> _TASK GOAL_:
Each of the entries below needs to be given again exactly.

> _GIVEN RECORDS_:

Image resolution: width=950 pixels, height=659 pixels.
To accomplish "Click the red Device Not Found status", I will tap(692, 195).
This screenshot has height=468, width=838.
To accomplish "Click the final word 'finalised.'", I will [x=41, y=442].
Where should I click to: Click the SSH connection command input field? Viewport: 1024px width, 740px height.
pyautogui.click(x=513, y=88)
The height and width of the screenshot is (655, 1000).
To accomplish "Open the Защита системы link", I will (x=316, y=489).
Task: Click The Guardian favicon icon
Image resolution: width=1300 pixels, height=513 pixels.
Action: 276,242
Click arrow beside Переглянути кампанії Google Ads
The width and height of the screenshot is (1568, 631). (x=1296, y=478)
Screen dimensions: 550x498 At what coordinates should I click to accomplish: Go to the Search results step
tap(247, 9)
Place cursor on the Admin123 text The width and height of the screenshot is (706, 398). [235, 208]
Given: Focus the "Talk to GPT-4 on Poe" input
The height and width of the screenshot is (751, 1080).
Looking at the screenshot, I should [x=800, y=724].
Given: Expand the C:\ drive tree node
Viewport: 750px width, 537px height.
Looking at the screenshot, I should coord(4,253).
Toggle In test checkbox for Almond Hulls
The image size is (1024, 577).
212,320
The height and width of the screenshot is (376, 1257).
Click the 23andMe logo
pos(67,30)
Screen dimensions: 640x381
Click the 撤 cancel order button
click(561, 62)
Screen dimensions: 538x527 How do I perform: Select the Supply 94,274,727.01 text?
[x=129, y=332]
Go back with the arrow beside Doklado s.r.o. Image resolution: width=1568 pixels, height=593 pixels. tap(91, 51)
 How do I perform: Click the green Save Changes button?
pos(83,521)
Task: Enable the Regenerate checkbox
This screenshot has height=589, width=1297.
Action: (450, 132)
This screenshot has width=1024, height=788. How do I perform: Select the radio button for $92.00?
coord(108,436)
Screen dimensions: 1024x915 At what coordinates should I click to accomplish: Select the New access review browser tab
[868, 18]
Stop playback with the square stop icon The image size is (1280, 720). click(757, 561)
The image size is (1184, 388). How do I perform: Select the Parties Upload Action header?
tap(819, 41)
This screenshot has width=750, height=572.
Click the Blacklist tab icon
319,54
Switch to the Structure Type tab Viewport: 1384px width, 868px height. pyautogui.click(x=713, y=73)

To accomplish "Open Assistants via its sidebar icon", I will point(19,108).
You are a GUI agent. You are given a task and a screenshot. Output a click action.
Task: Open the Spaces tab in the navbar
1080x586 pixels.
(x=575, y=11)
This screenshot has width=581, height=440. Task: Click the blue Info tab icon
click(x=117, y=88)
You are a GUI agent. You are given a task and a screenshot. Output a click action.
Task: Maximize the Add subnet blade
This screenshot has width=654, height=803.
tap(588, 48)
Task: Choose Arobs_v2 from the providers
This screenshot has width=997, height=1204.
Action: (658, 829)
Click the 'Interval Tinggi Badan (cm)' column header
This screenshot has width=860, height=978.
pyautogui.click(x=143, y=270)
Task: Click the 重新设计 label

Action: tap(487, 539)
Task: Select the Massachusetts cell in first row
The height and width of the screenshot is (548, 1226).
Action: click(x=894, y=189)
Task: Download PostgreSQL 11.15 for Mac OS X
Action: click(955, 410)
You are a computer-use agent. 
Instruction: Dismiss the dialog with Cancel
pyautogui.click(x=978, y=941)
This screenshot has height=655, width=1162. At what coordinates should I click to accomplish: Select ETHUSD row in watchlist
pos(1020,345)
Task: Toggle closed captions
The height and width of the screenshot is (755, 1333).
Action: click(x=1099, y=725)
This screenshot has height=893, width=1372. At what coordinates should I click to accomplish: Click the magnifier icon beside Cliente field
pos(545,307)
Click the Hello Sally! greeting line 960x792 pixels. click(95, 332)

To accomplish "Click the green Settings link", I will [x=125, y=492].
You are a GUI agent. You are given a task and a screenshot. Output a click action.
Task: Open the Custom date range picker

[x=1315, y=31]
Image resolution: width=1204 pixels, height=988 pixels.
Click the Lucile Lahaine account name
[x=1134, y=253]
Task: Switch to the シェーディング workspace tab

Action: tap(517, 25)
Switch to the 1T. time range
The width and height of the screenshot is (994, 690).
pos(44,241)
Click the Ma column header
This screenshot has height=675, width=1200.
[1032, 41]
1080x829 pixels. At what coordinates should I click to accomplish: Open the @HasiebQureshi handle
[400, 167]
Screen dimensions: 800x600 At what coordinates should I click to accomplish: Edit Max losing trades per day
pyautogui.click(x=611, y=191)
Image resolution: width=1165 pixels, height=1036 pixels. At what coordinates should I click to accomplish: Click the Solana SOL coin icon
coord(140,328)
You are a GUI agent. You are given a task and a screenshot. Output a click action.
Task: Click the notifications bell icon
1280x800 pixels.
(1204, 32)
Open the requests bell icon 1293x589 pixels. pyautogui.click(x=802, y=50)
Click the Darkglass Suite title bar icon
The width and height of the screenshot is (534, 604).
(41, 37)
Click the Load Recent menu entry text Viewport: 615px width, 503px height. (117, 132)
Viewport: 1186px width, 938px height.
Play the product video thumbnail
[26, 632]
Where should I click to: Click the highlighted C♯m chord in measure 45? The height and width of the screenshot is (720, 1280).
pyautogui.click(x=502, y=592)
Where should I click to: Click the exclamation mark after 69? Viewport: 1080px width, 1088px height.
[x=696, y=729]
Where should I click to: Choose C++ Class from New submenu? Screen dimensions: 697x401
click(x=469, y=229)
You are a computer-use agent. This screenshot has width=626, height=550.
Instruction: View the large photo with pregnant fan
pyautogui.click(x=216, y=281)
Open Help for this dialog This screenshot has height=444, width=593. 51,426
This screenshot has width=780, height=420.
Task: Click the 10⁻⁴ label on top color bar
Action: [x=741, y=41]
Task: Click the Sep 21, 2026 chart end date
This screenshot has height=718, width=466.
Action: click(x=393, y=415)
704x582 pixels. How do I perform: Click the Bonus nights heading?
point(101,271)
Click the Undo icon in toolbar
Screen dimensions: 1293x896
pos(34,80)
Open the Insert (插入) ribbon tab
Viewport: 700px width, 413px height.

> _RESPONSE TO THE TASK_:
Image resolution: width=950 pixels, height=659 pixels.
To accomplish "Click the red Device Not Found status", I will tap(692, 195).
This screenshot has height=468, width=838.
To accomplish "Click the final word 'finalised.'", I will [x=41, y=442].
Where should I click to: Click the SSH connection command input field? Viewport: 1024px width, 740px height.
pyautogui.click(x=513, y=88)
The height and width of the screenshot is (655, 1000).
To accomplish "Open the Защита системы link", I will (x=316, y=489).
Task: Click The Guardian favicon icon
Image resolution: width=1300 pixels, height=513 pixels.
Action: 276,242
Click arrow beside Переглянути кампанії Google Ads
The width and height of the screenshot is (1568, 631). (x=1296, y=478)
Screen dimensions: 550x498 At what coordinates should I click to accomplish: Go to the Search results step
tap(247, 9)
Place cursor on the Admin123 text The width and height of the screenshot is (706, 398). [235, 208]
Given: Focus the "Talk to GPT-4 on Poe" input
The height and width of the screenshot is (751, 1080).
Looking at the screenshot, I should [x=800, y=724].
Given: Expand the C:\ drive tree node
Viewport: 750px width, 537px height.
Looking at the screenshot, I should coord(4,253).
Toggle In test checkbox for Almond Hulls
The image size is (1024, 577).
212,320
The height and width of the screenshot is (376, 1257).
Click the 23andMe logo
pos(67,30)
Screen dimensions: 640x381
Click the 撤 cancel order button
click(561, 62)
Screen dimensions: 538x527 How do I perform: Select the Supply 94,274,727.01 text?
[x=129, y=332]
Go back with the arrow beside Doklado s.r.o. Image resolution: width=1568 pixels, height=593 pixels. tap(91, 51)
 How do I perform: Click the green Save Changes button?
pos(83,521)
Task: Enable the Regenerate checkbox
This screenshot has height=589, width=1297.
Action: (450, 132)
This screenshot has width=1024, height=788. How do I perform: Select the radio button for $92.00?
coord(108,436)
Screen dimensions: 1024x915 At what coordinates should I click to accomplish: Select the New access review browser tab
[868, 18]
Stop playback with the square stop icon The image size is (1280, 720). click(757, 561)
The image size is (1184, 388). How do I perform: Select the Parties Upload Action header?
tap(819, 41)
This screenshot has width=750, height=572.
Click the Blacklist tab icon
319,54
Switch to the Structure Type tab Viewport: 1384px width, 868px height. pyautogui.click(x=713, y=73)

To accomplish "Open Assistants via its sidebar icon", I will point(19,108).
You are a GUI agent. You are given a task and a screenshot. Output a click action.
Task: Open the Spaces tab in the navbar
1080x586 pixels.
(x=575, y=11)
This screenshot has width=581, height=440. Task: Click the blue Info tab icon
click(x=117, y=88)
You are a GUI agent. You are given a task and a screenshot. Output a click action.
Task: Maximize the Add subnet blade
This screenshot has width=654, height=803.
tap(588, 48)
Task: Choose Arobs_v2 from the providers
This screenshot has width=997, height=1204.
Action: (658, 829)
Click the 'Interval Tinggi Badan (cm)' column header
This screenshot has width=860, height=978.
pyautogui.click(x=143, y=270)
Task: Click the 重新设计 label

Action: tap(487, 539)
Task: Select the Massachusetts cell in first row
The height and width of the screenshot is (548, 1226).
Action: click(x=894, y=189)
Task: Download PostgreSQL 11.15 for Mac OS X
Action: click(955, 410)
You are a computer-use agent. 
Instruction: Dismiss the dialog with Cancel
pyautogui.click(x=978, y=941)
This screenshot has height=655, width=1162. At what coordinates should I click to accomplish: Select ETHUSD row in watchlist
pos(1020,345)
Task: Toggle closed captions
The height and width of the screenshot is (755, 1333).
Action: click(x=1099, y=725)
This screenshot has height=893, width=1372. At what coordinates should I click to accomplish: Click the magnifier icon beside Cliente field
pos(545,307)
Click the Hello Sally! greeting line 960x792 pixels. click(95, 332)

To accomplish "Click the green Settings link", I will [x=125, y=492].
You are a GUI agent. You are given a task and a screenshot. Output a click action.
Task: Open the Custom date range picker

[x=1315, y=31]
Image resolution: width=1204 pixels, height=988 pixels.
Click the Lucile Lahaine account name
[x=1134, y=253]
Task: Switch to the シェーディング workspace tab

Action: tap(517, 25)
Switch to the 1T. time range
The width and height of the screenshot is (994, 690).
pos(44,241)
Click the Ma column header
This screenshot has height=675, width=1200.
[1032, 41]
1080x829 pixels. At what coordinates should I click to accomplish: Open the @HasiebQureshi handle
[400, 167]
Screen dimensions: 800x600 At what coordinates should I click to accomplish: Edit Max losing trades per day
pyautogui.click(x=611, y=191)
Image resolution: width=1165 pixels, height=1036 pixels. At what coordinates should I click to accomplish: Click the Solana SOL coin icon
coord(140,328)
You are a GUI agent. You are given a task and a screenshot. Output a click action.
Task: Click the notifications bell icon
1280x800 pixels.
(1204, 32)
Open the requests bell icon 1293x589 pixels. pyautogui.click(x=802, y=50)
Click the Darkglass Suite title bar icon
The width and height of the screenshot is (534, 604).
(41, 37)
Click the Load Recent menu entry text Viewport: 615px width, 503px height. (117, 132)
Viewport: 1186px width, 938px height.
Play the product video thumbnail
[26, 632]
Where should I click to: Click the highlighted C♯m chord in measure 45? The height and width of the screenshot is (720, 1280).
pyautogui.click(x=502, y=592)
Where should I click to: Click the exclamation mark after 69? Viewport: 1080px width, 1088px height.
[x=696, y=729]
Where should I click to: Choose C++ Class from New submenu? Screen dimensions: 697x401
click(x=469, y=229)
You are a computer-use agent. This screenshot has width=626, height=550.
Instruction: View the large photo with pregnant fan
pyautogui.click(x=216, y=281)
Open Help for this dialog This screenshot has height=444, width=593. 51,426
This screenshot has width=780, height=420.
Task: Click the 10⁻⁴ label on top color bar
Action: [x=741, y=41]
Task: Click the Sep 21, 2026 chart end date
This screenshot has height=718, width=466.
Action: click(x=393, y=415)
704x582 pixels. How do I perform: Click the Bonus nights heading?
point(101,271)
Click the Undo icon in toolbar
Screen dimensions: 1293x896
pos(34,80)
Open the Insert (插入) ribbon tab
Viewport: 700px width, 413px height.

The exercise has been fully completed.